#### [STATED TASK]
Rewrite the lines of the listing that begin at the line containing "Identify the location of 32nd note." and end after the line containing "(1320, 579).". Replace "Identify" with "Determine" and leave everything else unchanged.

Recorded data:
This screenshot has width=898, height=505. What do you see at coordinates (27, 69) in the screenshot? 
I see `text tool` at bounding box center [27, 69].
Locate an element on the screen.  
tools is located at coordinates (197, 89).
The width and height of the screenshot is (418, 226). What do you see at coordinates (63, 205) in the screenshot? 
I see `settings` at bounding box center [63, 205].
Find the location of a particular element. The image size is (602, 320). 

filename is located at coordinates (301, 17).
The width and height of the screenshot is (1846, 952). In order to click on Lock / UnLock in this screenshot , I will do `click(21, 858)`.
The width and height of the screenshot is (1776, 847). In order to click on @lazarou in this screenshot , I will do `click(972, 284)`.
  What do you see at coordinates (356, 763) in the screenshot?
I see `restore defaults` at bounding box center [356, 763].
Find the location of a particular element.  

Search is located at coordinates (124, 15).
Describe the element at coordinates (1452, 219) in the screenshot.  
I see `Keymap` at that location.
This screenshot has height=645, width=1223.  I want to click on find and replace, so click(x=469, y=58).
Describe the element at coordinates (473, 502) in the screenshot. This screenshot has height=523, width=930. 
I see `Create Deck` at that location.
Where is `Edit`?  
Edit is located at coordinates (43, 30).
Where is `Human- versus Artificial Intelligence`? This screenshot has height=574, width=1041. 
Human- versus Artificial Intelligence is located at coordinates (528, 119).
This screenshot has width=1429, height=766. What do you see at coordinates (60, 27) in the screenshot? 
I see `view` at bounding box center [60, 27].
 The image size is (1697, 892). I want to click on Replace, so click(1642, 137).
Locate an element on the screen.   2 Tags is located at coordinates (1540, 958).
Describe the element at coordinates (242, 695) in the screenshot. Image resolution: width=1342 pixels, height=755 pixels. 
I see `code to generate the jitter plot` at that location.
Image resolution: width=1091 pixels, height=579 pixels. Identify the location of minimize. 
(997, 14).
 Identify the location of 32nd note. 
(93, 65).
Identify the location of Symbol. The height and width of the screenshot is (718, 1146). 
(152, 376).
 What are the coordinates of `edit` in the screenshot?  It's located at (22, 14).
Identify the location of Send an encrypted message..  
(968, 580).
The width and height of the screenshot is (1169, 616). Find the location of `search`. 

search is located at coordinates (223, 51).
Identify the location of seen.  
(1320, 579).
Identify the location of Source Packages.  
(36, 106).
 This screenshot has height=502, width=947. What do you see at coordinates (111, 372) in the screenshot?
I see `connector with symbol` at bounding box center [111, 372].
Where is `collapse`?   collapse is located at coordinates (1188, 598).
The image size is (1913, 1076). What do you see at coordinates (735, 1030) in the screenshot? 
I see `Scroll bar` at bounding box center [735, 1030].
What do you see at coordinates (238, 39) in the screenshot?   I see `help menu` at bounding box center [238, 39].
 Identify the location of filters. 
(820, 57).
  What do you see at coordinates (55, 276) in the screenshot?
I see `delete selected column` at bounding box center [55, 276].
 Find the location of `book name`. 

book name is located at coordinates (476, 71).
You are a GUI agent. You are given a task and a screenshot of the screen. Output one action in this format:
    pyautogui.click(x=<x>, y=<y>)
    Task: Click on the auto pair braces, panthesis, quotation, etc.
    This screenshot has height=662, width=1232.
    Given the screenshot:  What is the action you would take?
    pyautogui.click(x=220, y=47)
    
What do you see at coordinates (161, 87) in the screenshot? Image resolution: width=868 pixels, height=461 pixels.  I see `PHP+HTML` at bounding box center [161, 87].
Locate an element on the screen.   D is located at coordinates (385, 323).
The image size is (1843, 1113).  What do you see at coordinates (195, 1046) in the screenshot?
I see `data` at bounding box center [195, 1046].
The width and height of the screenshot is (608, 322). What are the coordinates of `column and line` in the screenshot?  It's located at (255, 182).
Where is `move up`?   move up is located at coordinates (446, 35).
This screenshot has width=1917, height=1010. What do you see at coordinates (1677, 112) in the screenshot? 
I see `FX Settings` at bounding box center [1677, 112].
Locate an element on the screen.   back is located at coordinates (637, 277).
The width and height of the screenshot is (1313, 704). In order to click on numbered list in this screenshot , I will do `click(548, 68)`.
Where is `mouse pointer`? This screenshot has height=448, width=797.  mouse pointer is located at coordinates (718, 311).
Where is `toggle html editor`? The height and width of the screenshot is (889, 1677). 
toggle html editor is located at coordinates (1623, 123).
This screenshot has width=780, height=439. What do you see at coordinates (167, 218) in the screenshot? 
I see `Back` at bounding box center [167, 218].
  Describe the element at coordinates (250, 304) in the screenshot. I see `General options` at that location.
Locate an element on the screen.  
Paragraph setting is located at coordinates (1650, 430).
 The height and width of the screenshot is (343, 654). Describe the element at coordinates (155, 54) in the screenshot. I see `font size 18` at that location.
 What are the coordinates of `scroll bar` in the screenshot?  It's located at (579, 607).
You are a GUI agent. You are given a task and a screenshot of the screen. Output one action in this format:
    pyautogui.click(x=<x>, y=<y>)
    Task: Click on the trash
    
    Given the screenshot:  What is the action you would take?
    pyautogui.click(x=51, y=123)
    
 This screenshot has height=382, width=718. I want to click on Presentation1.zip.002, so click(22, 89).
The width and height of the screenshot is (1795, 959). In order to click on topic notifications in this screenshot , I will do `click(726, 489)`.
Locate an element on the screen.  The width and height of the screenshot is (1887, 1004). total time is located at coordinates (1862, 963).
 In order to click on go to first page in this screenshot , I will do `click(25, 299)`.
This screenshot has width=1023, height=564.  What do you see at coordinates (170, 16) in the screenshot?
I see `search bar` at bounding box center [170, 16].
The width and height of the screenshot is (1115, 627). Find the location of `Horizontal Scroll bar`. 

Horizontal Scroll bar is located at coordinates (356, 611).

#### [TASK RESPONSE]
 Determine the location of 32nd note. 
(93, 65).
Determine the location of Symbol. The height and width of the screenshot is (718, 1146). 
(152, 376).
 What are the coordinates of `edit` in the screenshot?  It's located at (22, 14).
Determine the location of Send an encrypted message..  
(968, 580).
The width and height of the screenshot is (1169, 616). Find the location of `search`. 

search is located at coordinates (223, 51).
Determine the location of seen.  
(1320, 579).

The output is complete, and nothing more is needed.